Using the same example from the previous question,

CREATE OR REPLACE FUNCTION temp_db.ema_func(arr ARRAY<int64>, window_size int8)
RETURNS int64 LANGUAGE js AS """
    if(arr.length<=window_size){
        // calculate a simple moving average till end of first window
        var SMA = 0;
        for(var i = 0;i < arr.length; i++){
            SMA = SMA + arr[i]
        }
        return SMA/arr.length
    }else{
        // start calculation of EMA where EMA[i-1] is the SMA we calculated for the first window
        // note: hard-coded constant (k) for the sake of simplicity
        // the problem: where do I get EMA[i-1] or prev_EMA from?
        // in this example, we only need the most recent value, but in general case, we would 
        // potentially have to do other calculations with the new value 
        return curr[curr.length-1]*(0.05) + prev_ema*(1−0.05)
    }
""";

select s_id, temp_db.ema_func(ARRAY_AGG(s_price) over (partition by s_id order by s_date rows 40 preceding), 40) as temp_col
from temp_db.s_table;

Storing state variable as a custom type is very easy in PGSQL and is a part of the aggregate function parameters.
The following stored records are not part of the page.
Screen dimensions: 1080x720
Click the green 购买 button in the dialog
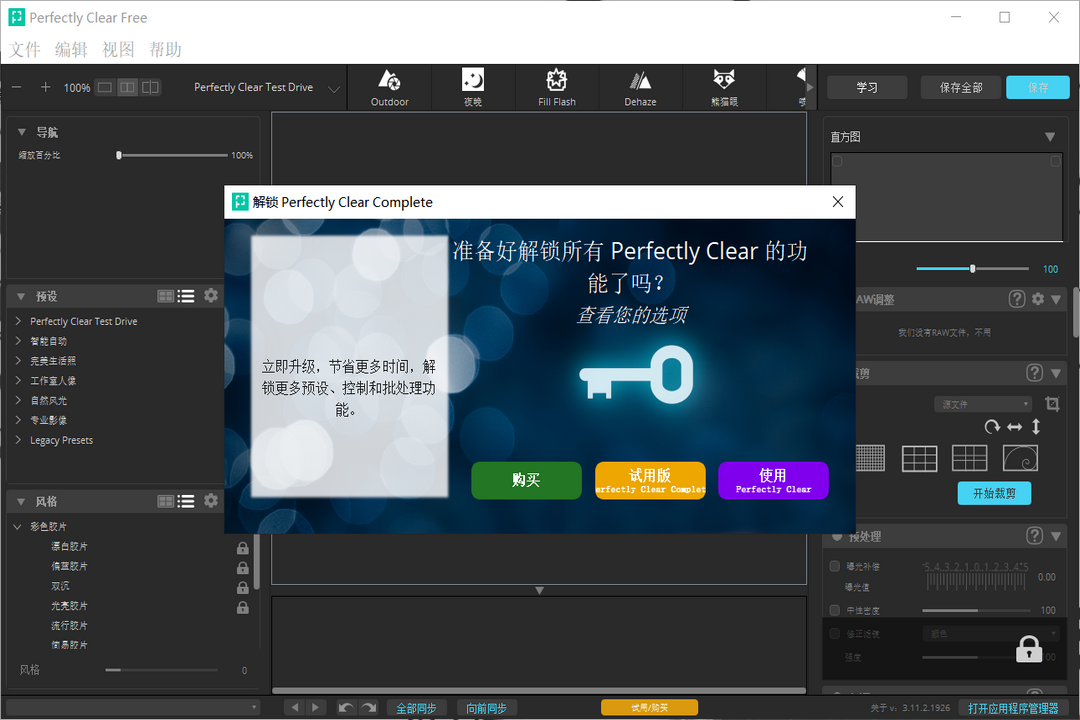tap(526, 481)
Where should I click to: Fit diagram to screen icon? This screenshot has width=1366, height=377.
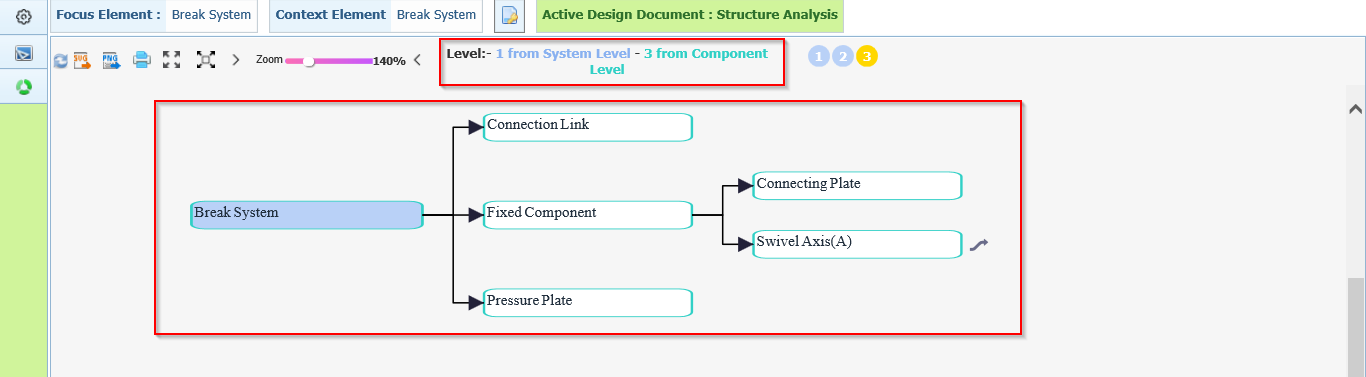point(206,60)
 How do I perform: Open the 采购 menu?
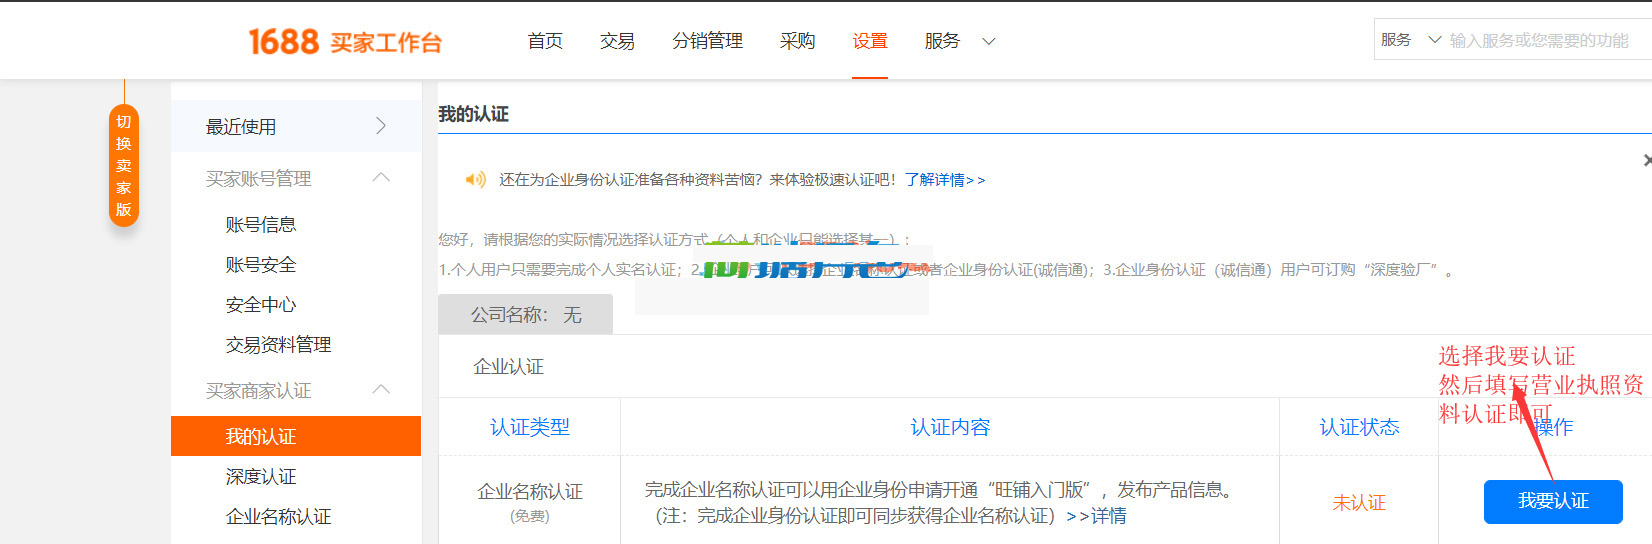click(x=797, y=41)
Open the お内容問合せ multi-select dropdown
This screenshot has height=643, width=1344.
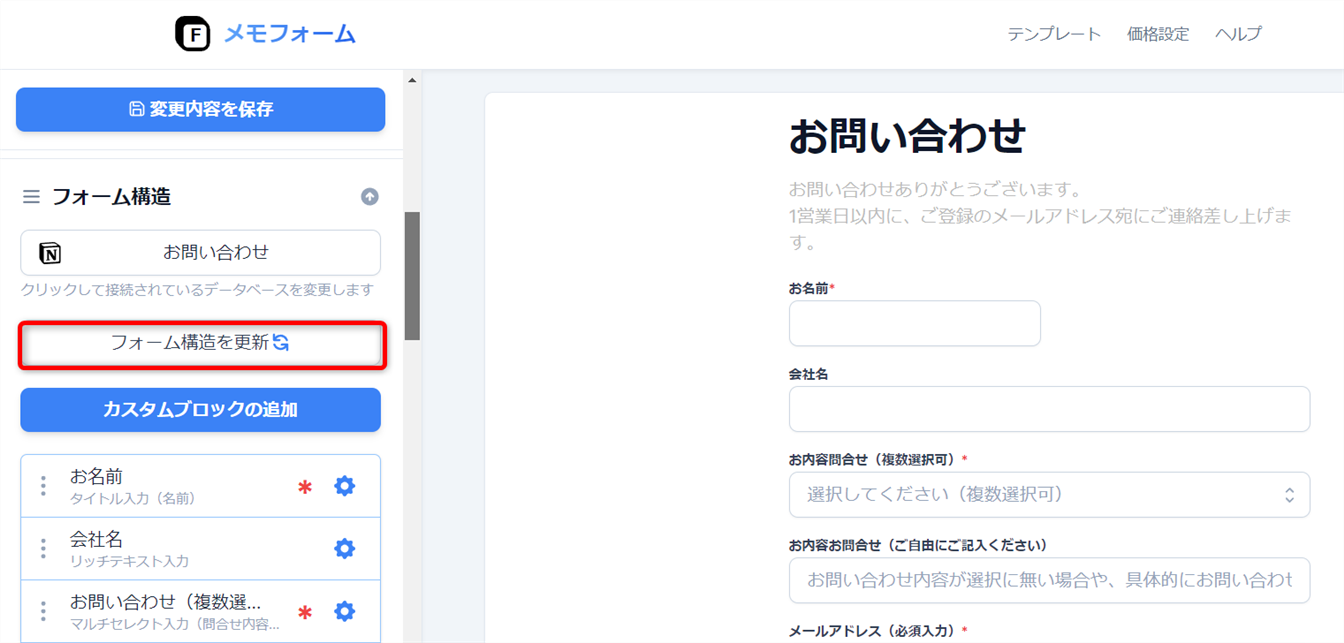(x=1049, y=495)
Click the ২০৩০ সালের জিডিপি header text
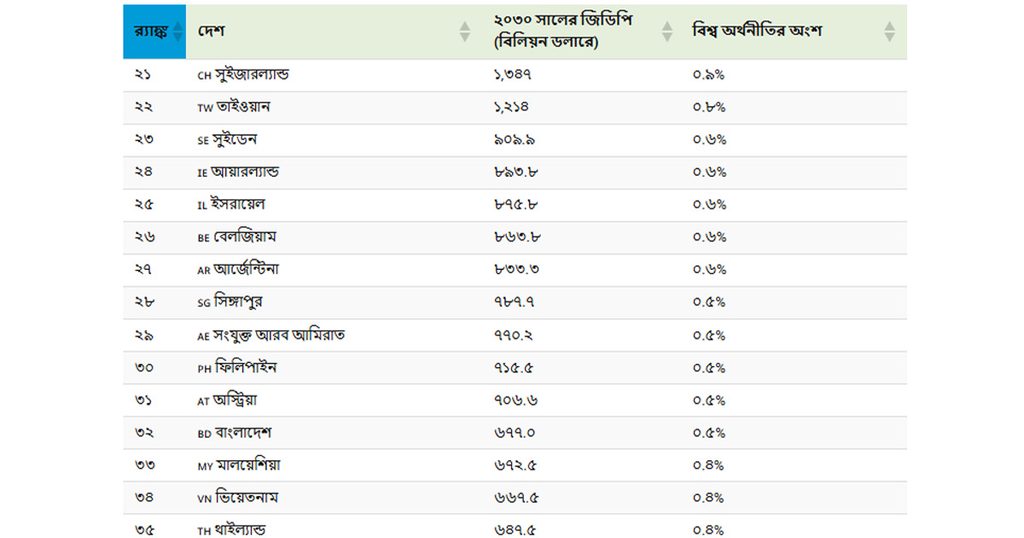 (x=563, y=31)
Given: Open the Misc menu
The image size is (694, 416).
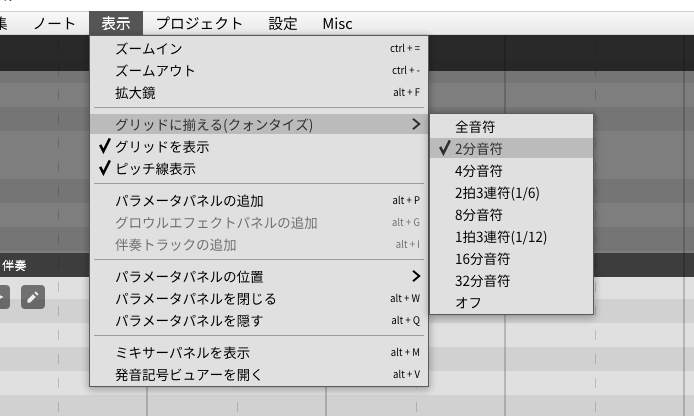Looking at the screenshot, I should point(337,23).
Would it be possible to do emulate the same functionality with BigQuery?

1

There are 1 best solutions below

1
On BEST ANSWER

i don't think it can be done generically for BigQuery and rather wanted to see the specific case and see if some reasonable workaround is possible. Meantime, again recursiveness and aggregate UDF is something that is not supported [hopefully yet] in BQ, so you might want to submit respective feature request(s).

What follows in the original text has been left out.